The beautiful clear weather that he usually loved so much, May weather, sharpened by cold, and crisp under deep clear skies, pungent with gusts of wind from the drying leaves and grasses of the veld, was spoilt for him this year: something was going to happen.

When the family eventually moved in, Major Carruthers became discouraged because the building of the hut had represented such trouble and worry, while now things seemed hardly better than before: what was the use of two small round huts for a family of eleven? But Van Heerden was very pleased, and expressed his gratitude in a way that moved Major Carruthers deeply: unable to show feeling himself, he was grateful when others did, so relieving him of the burden of his shyness. There was a ceremonial atmosphere on the evening when one of the great sagging beds was wrenched out of the floor of the first hut and its legs plastered down newly into the second hut.

That very same night he was awakened towards dawn by voices calling to him from outside his window. He started up, knowing that whatever he had dreaded was here, glad that the tension was over. Outside the back door stood his bossboy, holding a hurricane lamp which momentarily blinded Major Carruthers.

‘The hut is on fire.'

Blinking his eyes, he turned to look. Away in the darkness flames were lapping over the trees, outlining branches so that as a gust of wind lifted them patterns of black leaves showed clear and fine against the flowing red light of the fire. The veld
was illuminated with a fitful plunging glare. The two men ran off into the bush down the rough road, towards the blaze.

The clearing was lit up, as bright as morning, when they arrived.

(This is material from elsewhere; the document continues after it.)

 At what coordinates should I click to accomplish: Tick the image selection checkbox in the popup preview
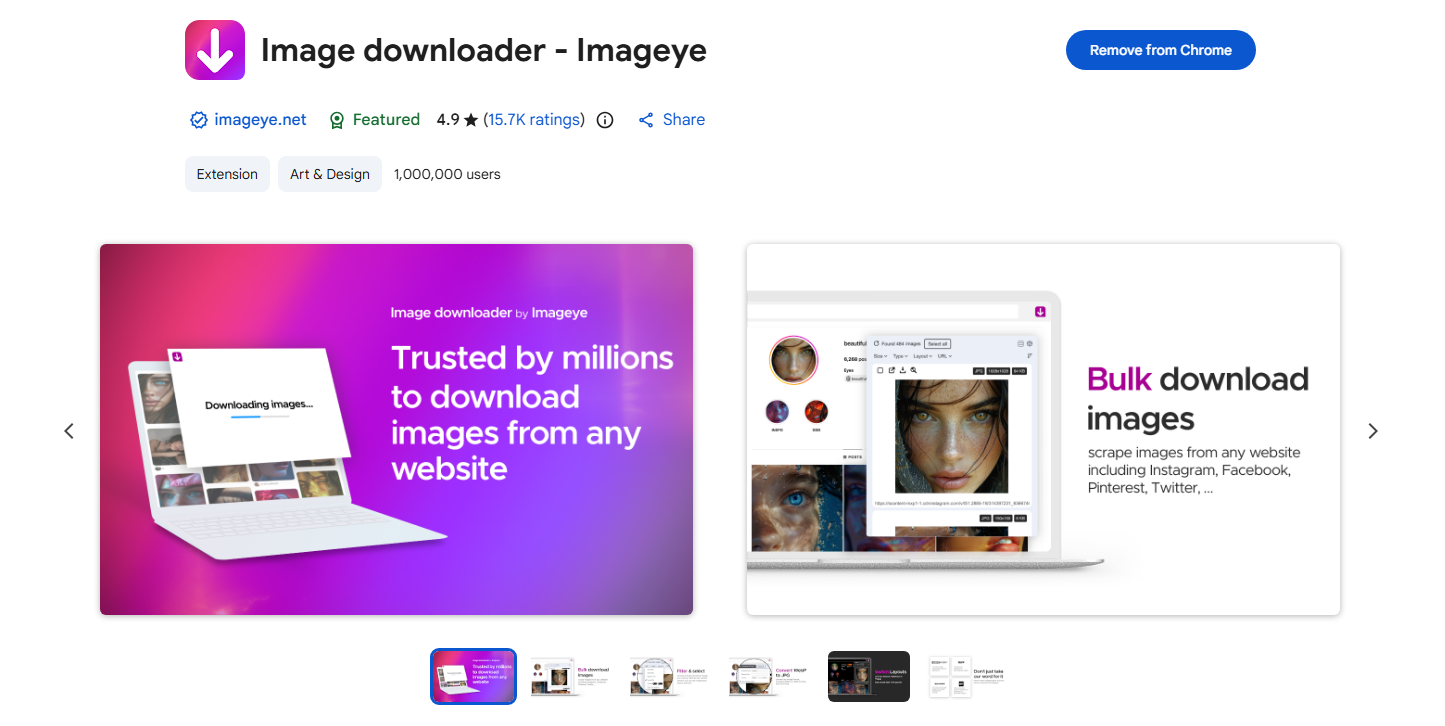pos(881,371)
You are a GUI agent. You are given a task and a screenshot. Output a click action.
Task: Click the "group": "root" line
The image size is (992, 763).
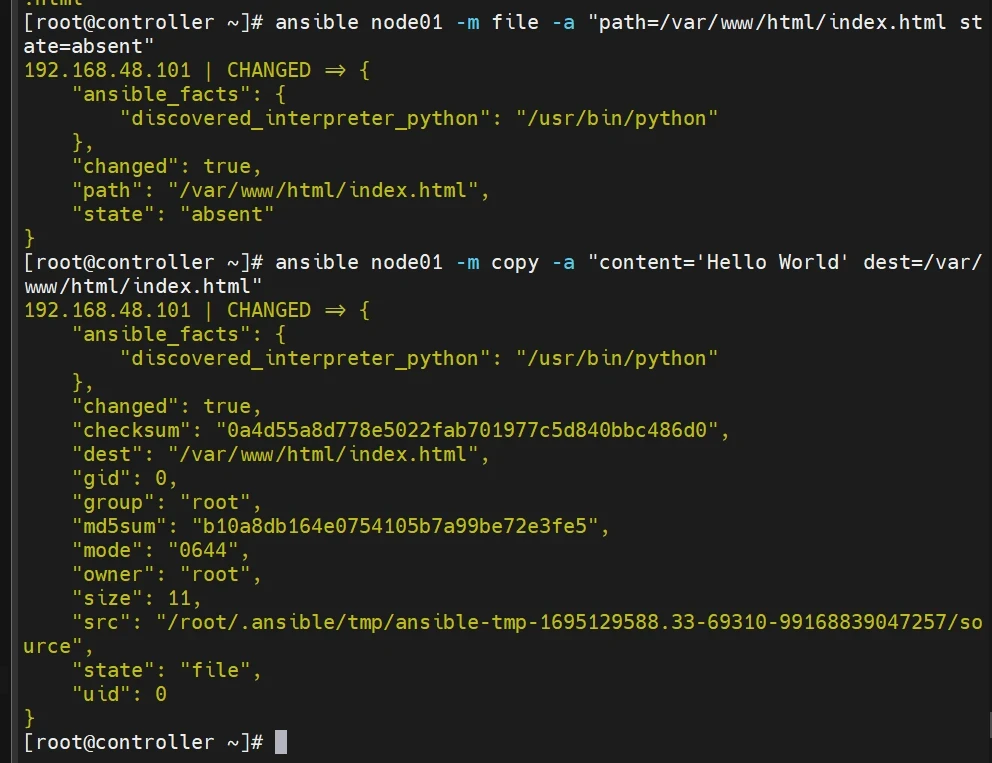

On the roof of the first hut squatted Van Heerden, lifting tins of water from a line of natives below, working from the water-butt, soaking the thatch to prevent it catching the flames from the second hut that was only a few yards off. That was a roaring pillar of fire. Its frail skeleton was still erect, but twisting and writhing incandescently within its envelope of flame, and it collapsed slowly as he came up, subsiding in a crash of sparks.

‘The children,' gasped Major Carruthers to Mrs Van Heerden, who was watching the blaze fatalistically from where she sat on a scattered bundle of bedding, the tears soaking down her face, her arms tight round a swathed child.

As she spoke she opened the cloths to display the smallest infant. A swathe of burning grass from the roof had fallen across its head and shoulders. He sickened as he looked, for there was nothing but raw charred flesh. But it was alive: the limbs still twitched a little.

‘I'll get the car and we'll take it in to the doctor.'

He ran out of the clearing and fetched the car. As he tore down the slope back again he saw he was still in his pyjamas, and when he gained the clearing for the second time, Van Heerden was climbing down from the roof, which dripped water as if there had been a storm. He bent over the burnt child.